A Rare Case of Osteopetrosis with Unusual Feature as Microcephaly

A three-years-old child was admitted in paediatric ward in Hindu Rao Hospital with complaints of fever on and off for 14 days with yellowish discoloration of eyes. Child had inability to walk with progressive swelling of abdomen with protrusion of eyes for last two years. Child had developmental delay. At three years of age he could walk with support, had immature pincer grasp, could recognize family members and could speak 2-3 word sentences. There was history of elder sibling`s death at age of 18 months due to similar illness. On examination, child was alert but irritable with pallor, icterus and proptosis. Child had microcephaly with head circumference 44 cm (<-3 SD, 88% of median) [Table/Fig-1]. Abdomen was distended with dilated veins, umbilicus was everted with massive hepatosplenomegaly and ophthalmological examination, revealed bilateral optic atrophy [Table/Fig-2]. Child had anaemia (Hb- 4.4 mg/dl, MCV- 127.4 fL, RDW- 86.4) with thrombocytopenia (Platelet count- 70,000). Peripheral smear was suggestive of megaloblastic anaemia. Skeletal survey showed, generalised increased bone density and Erlenmeyer flask deformity of long bones [Table/Fig-3]. Moreover, skull radiograph showed wide diploe space and increased density of base, also, radiograph of spine showed alternate dense and lucent bands suggestive of Rugger Jersey spine (sandwich appearance of vertebrae) [Table/Fig-4] and ‘bone in bone’ appearance of phalanges [Table/Fig-5].

[Table/Fig-1]:

Chart depicting head circumference of infants from birth to five years with the head circumference of present case represented by the dot.

[Table/Fig-2]:

Protruded eyes with abdominal distension due to hepatosplenomegaly.

[Table/Fig-3]:

Erlenmeyer flask deformity of femur.

[Table/Fig-4]:

Skull radiograph showing wide diploe space (right) and radiograph of spine showing ‘sandwich’ appearance of vertebrae.

[Table/Fig-5]:

Increased bone density and ‘bone in bone’ appearance of phalanges.

Osteopetrosis is a Greek word meaning stony bone. It is also known as ‘Marble bone disease’ and ‘Albers-Schönberg disease’, after German radiologist who described this condition in 1904. The incidence of autosomal recessive osteopetrosis is one in 250,000 births [1] and that of autosomal dominant osteopetrosis is five in 100,000 births [2]. Its severity ranges from asymptomatic to fatal consequence.
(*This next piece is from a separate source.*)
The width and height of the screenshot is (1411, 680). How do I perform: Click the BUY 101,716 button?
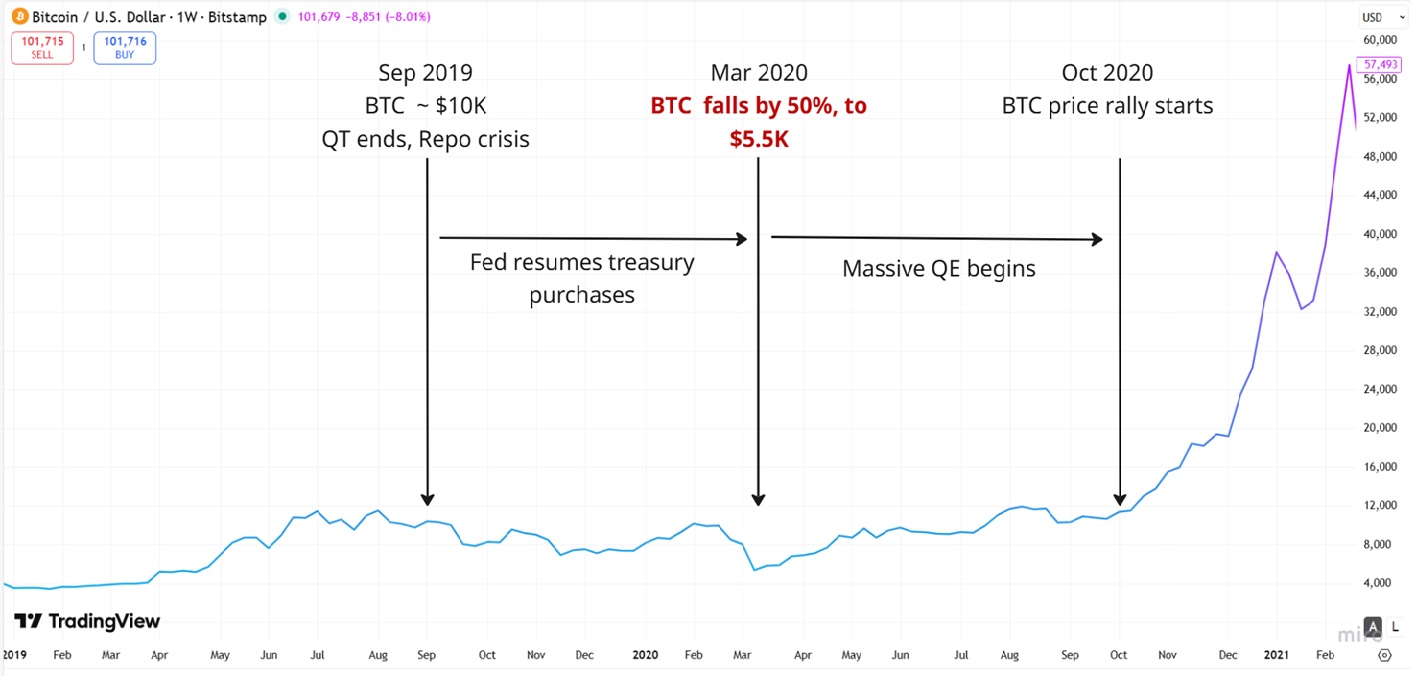(x=125, y=48)
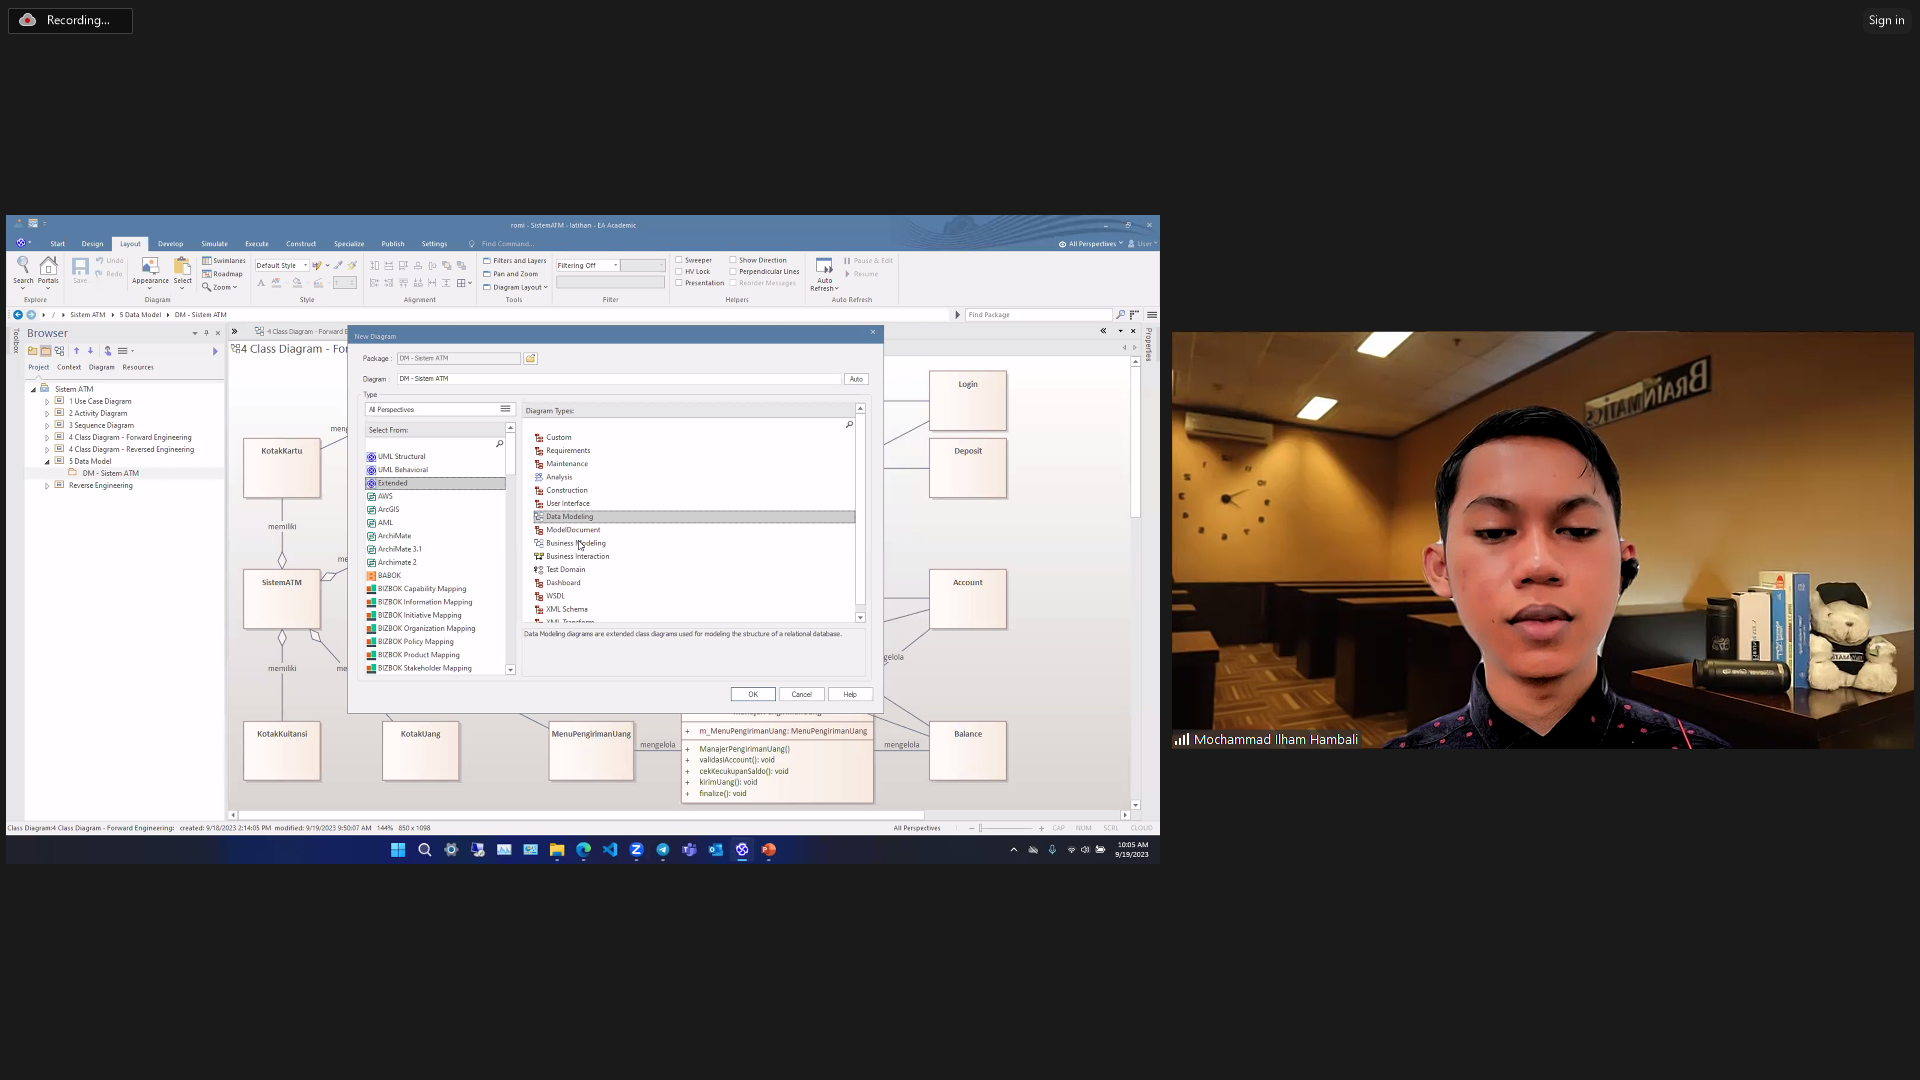Open the All Perspectives dropdown in dialog

505,410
Osteopetrosis patients have increased bone density due to defective bone resorption [3]. In osteopetrosis, there are molecular defects in osteoclasts resulting in imbalance between bone formation by osteoblasts and bone resorption by osteoclasts. It has three clinical types: (1) Autosomal recessive malignant form; (2) Autosomal recessive intermediate form; and (3) Autosomal dominant benign form [4]. In present case, according to age and severity of presentation, autosomal recessive malignant form is likely to be observed. This is further supported by the fact that one elder sibling died at an early age of 18 months with similar illness in family. Autosomal recessive malignant osteopetrosis manifests in infants and is of fatal variety. In osteopetrosis, bones are weak and prone to fractures whereas, in osteomyelitis, there is impairement of bone growth resulting in short stature. Patients usually present with typical facial appearance with macrocephaly and frontal bossing but in present case, microcephaly was observed. Microcephaly is an atypical finding in osteopetrosis and it has been reported in very few cases [5,6]. Choanal stenosis and hydrocephalus occurs because of skull changes [7]. Blindness, deafness and facial palsy occur due to narrowing of nerve foramina. Similarly, in present case bilateral optic atrophy was present probably due to optic nerve formina compression. Patients of osteopetrosis can also present with hearing loss, tooth eruption defects, severe dental caries, hypocalcaemia, tetanic seizures and secondary hyperparathyroidism. Abnormal expansion of bone causes bone marrow suppression resulting in pancytopenia and anaemia. This causes secondary expansion of extramedullary haematopoietic sites like liver and spleen. In above mentioned case, anaemia, pancytopenia and extramedullary haematopoiesis was present as evident by massive hepatosplenomegaly.

The diagnosis is usually based on clinical and radiological findings. The typical radiological feature included diffuse sclerosis of all bones. Metaphysis of long bones have characteristic funnel like appearance causing Erlenmeyer flask deformity. In present case, typical Erlenmeyer flask deformity was noted in femoral bone due to alternating bands of sclerosis. Vertebrae and phalanges have “Bone-in-bone” appearance. Focal sclerosis of vertebrae gives rise to “sandwich” vertebrae and “rugger-jersey” spine [3]. Present case also, showed the ‘sandwich’ appearance in vertebrae.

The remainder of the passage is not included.